January 21, 2014 | by Nicole White
However, what’s true for the majority of people in the United States is not true for the Asian population. Stomach cancer, or gastric cancer, is much more common among that community and tends to affect younger people. In fact, gastric cancer is twice as common among Asians and Pacific Islanders in Los Angeles County as it is among people nationwide.
“In most Asian countries, they have screening programs for gastric cancer,” said Joseph Kim, a surgical oncologist at City of Hope who specializes in gastrointestinal cancers. “By age 40, most people are receiving regular endoscopies.”
However, such screening is less common in the United States, having never become as standard as preventive mammograms, colonoscopies and Pap smears. Insurance will often cover an endoscopy only if a patient shows additional risk factors, such as infection with Helicobacter pylori, or H. pylori.
The bacterium grows in the mucus layer that coats the inside of the stomach, and it’s found in the stomach of about two-thirds of the world population, especially in developing countries.
H. pylori secretes an enzyme that converts urea in the stomach to ammonia. This neutralizes the acidity of the stomach, making it a more welcoming environment for the bacterium. Further, the spiral shape of the bacterium allows it to burrow through the mucus layer and attach to the cells lining the inner surface of the stomach.
The bacterium, which can be detected with a breath test, is considered an important cause of gastric cancer, especially noncardia gastric cancer (stomach cancer in any area except the top portion where it joins the esophagus), according to the National Cancer Institute.
Southern California resident Donna An was diagnosed with stomach cancer at age 48. Several years before, she had suffered from soreness in her stomach and was diagnosed with H. pylori infection. Although similar symptoms later recurred, she didn't see a doctor right away and eventually was diagnosed with stomach cancer. After her diagnosis, she sought treatment at City of Hope, undergoing surgery, chemotherapy and radiation.
“I think the No.1 prevention is screening,” An said recently. “I thought, ‘Cancer, it’s not going to happen to me.’ A lot of people tell me they don’t want to see a doctor because they’re afraid something will come up. We’re all afraid of that. But get it done right away."

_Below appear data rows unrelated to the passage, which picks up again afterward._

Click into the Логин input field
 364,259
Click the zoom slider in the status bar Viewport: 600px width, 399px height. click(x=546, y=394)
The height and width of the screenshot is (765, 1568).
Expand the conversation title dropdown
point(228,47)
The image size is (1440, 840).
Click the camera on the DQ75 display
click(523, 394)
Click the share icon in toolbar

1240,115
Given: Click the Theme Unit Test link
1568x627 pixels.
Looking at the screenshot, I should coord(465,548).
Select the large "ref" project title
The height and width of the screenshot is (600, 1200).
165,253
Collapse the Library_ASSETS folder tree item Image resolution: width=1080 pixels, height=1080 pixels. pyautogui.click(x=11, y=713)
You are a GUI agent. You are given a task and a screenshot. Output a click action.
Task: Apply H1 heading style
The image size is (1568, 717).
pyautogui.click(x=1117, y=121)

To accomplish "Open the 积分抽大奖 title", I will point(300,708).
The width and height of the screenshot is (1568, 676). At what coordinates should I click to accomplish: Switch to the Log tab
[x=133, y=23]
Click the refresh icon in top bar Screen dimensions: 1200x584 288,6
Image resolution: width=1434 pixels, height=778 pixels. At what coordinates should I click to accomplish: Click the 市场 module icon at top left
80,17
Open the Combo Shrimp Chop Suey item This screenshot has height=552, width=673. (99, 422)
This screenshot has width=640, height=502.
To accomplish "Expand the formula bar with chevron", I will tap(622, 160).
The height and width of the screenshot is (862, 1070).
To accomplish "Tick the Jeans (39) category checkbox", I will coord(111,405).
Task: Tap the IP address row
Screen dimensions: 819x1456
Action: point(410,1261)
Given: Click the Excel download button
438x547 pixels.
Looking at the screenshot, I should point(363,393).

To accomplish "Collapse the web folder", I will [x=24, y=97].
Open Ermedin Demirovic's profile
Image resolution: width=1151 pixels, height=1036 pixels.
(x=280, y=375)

More screening is needed, Kim said, as is greater awareness of the risk within the Asian community. Through a partnership with Seoul National University Hospital, one of South Korea’s largest and most reputable teaching hospitals, Kim is exploring opportunities to offer some screenings for H. pylori to those communities most at risk.
As An said: "Even if you’re diagnosed with cancer, the best way is to find out at the early stage.”